Ese hijo que cuidaba, decían las pueblerinas, era hijo de algún diablo al que ella invocaba para dar remedios y consejos, para adivinar el pasado y evitar futuros contingentes. No se le conocía marido y no parecía que ningún hombre de los caseríos aledaños le tuviera algún deseo carnal. Y de haberlo “¿Cómo se le ocurriría yacer con una mujer apestosa?”. Su solo “humor” atosigaba hasta a los perros."Ni los zancudos hallaban buena su sangre". Su olor propio era ácido, penetrante; ante el que cualquier “brutt” o colonia perfumada se rendía sin miramientos. Dicen que era amiga de los demonios y, que éstos le obedecían en sus mandatos a razón de una bijama de ajo jaspe, vegetal que guarda en su corazón espíritus rudos, capaces de doblegar a cualquier alma. Dicen que, con esa vara se había enfrentado a las Chununas y, las había vencido ahogándolas en esas lagunas pestíferas. Allí mismo, con la misma amenaza, los Tatapure preferían sujetarse a su voluntad y, mostrarle lo que ella preguntaba respecto de las gentes que llegan a su consulta… Los tatatupe, espíritus de la noche, al olor de los palosantos y el ishpingo; de la lima y del agua florida, se acercaban a la mesa y, ella –la maestra- los forzaba mediante el San Pedro a lidiar con los afanes de conocer los misterios de la vida…
El niño, a pesar de su corta edad, había visto a muchas gentes y había aprendido a ver la luz, sin necesidad de lámpara, sin pretexto de ninguna achuma… Sus ojos limpios veían las almas de los parroquianos y, con curiosidad infantil, le entregaba en las manos los vegetales que necesitaba para seguir en la existencia… La mujer se dio cuenta que su hijo –a pesar de su cortos años- era un “maestro curandero” de naturales aptitudes.

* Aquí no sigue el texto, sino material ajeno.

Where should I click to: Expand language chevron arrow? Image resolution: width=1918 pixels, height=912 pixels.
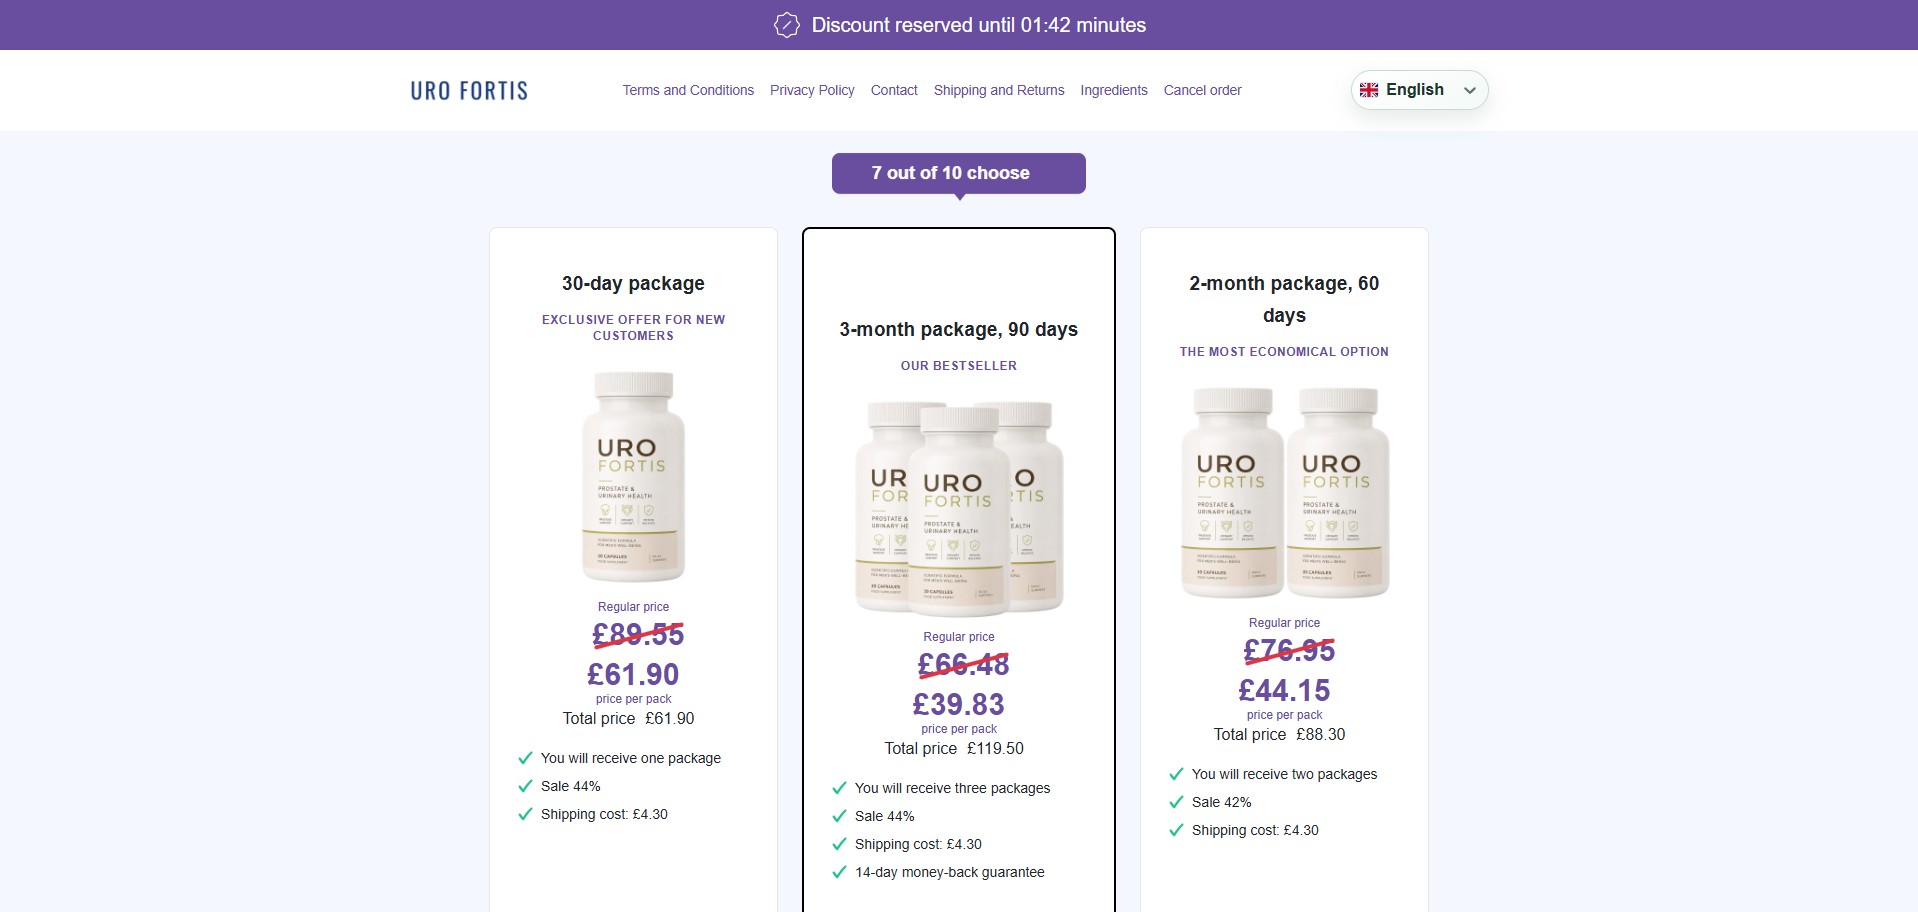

No necesitaba ni de varas ni de alucinógenos. Ella, mientras le dure la vida, sabía que esas aguas amargas que nacían de la piedra, eran el talismán natural que la protegía de cualquier mal y, le ofrecía –contra cualquier espíritu- la virtud de hacerlos obedecer.
La mujer vivió allí, por muchos años y murió de vieja. Su hijo, hosco a la vida social, prefirió irse a la montaña para ahondar en aquellos saberes que parecía le venían por ciencia infusa.